12. The method according to claim 11, wherein the nicking endonuclease recognition site is a nicking endonuclease recognition site selected from the group consisting of Nb.BbvCI, Nb.BsmI, Nb.BtsI, Nb.BsrDI, Nb.BssSI, Nt.BspQI, Nb.Mva1269I, Nt.Bpu10I and Nt.BbvCI.

13. The method according to claim 1 or 2, wherein a guide RNA binds to the nicking endonuclease recognition site.

14. The method according to claim 13, wherein the nicking endonuclease is a D10A mutant of Cas9.

15. The method according to claim 1 or 2, wherein the sequence-specific double-stranded cleaving endonuclease recognition site is a site recognized by an enzyme selected from the group consisting of restriction enzymes and meganucleases or TALEN.

16. The method according to claim 15, wherein the meganuclease is I-CeuI, I-SceI, PI-PspI or PI-SceI.

17. The method according to claim 1 or 2, wherein a guide RNA or a guide DNA binds to the sequence-specific double-stranded cleaving endonuclease recognition site.

18. The method according to claim 17, wherein the sequence-specific double-stranded cleaving endonuclease is Cas9 or Argonaute.

19. The method according to claim 1 or 2, wherein the denaturing agent is formamide, glycerol, urea, thiourea, ethylene glycol or sodium hydroxide.

20. The method according to claim 19, wherein the denaturing agent is formamide or glycerol.

21. A kit used in the method according to claim 1 or 2, the kit comprising at least one vector selected from the group consisting of (a) vectors each having at least one nick endonuclease recognition site on each of both ends of a cloning site and (b) vectors each having at least one nicking endonuclease recognition site on one end of a cloning site and at least one sequence-specific double-strand cleaving endonuclease recognition site on the other end of the cloning site.

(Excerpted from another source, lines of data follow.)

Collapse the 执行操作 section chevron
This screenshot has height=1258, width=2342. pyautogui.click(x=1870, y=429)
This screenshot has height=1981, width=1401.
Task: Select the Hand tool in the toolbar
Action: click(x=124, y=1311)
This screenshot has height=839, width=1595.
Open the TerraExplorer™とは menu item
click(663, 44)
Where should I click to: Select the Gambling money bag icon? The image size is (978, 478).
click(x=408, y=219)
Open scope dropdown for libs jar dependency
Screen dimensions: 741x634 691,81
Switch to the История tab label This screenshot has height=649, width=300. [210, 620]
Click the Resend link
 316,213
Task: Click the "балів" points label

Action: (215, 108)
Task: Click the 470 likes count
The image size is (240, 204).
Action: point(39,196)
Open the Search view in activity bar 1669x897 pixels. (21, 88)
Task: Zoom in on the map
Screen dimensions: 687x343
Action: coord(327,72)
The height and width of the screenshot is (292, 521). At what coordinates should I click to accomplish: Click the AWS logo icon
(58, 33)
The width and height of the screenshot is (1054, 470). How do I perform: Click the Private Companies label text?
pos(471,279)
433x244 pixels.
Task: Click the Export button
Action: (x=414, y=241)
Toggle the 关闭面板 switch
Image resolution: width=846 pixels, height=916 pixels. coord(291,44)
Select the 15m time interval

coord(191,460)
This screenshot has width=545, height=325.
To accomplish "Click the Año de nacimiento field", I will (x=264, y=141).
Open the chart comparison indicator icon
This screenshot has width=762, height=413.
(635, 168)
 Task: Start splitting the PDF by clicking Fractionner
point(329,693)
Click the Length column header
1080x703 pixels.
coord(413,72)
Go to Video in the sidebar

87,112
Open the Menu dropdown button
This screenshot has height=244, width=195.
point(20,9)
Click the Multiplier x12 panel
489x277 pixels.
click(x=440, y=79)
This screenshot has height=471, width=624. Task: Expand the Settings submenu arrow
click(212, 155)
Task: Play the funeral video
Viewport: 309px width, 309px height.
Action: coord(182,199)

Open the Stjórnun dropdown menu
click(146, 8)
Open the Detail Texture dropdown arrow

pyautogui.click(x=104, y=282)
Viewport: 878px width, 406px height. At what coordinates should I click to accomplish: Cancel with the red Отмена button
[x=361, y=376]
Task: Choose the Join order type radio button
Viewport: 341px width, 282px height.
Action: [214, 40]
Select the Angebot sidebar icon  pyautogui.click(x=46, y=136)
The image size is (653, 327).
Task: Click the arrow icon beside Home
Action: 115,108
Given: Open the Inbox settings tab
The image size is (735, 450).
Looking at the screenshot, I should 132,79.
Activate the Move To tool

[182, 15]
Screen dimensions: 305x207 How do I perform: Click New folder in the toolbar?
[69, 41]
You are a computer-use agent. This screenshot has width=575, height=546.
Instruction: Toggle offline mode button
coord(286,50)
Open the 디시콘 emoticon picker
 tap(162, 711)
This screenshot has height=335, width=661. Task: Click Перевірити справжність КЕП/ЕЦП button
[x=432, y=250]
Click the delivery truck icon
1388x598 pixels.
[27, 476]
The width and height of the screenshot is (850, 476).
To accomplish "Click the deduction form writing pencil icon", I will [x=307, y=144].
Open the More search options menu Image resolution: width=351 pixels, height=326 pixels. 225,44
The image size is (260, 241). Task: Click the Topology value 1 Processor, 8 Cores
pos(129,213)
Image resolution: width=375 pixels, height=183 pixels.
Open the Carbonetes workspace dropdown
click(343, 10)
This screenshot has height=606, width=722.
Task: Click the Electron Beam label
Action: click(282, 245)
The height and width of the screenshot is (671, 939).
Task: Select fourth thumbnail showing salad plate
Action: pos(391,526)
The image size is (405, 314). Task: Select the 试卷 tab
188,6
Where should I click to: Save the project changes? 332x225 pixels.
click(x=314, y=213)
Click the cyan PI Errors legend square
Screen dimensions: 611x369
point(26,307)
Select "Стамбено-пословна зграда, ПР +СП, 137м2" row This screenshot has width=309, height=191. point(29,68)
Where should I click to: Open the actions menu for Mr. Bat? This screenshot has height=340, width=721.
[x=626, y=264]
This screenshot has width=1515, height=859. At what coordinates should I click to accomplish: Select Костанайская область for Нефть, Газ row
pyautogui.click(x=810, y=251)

22. The kit according to claim 21, further comprising a reagent containing a denaturing agent used for denaturing DNA.

23. The kit used in the method according to claim 2, the kit comprising a vector that does not have a nicking endonuclease recognition site.

24. The kit according to claim 21, further comprising a reagent containing a denaturing agent used for denaturing DNA.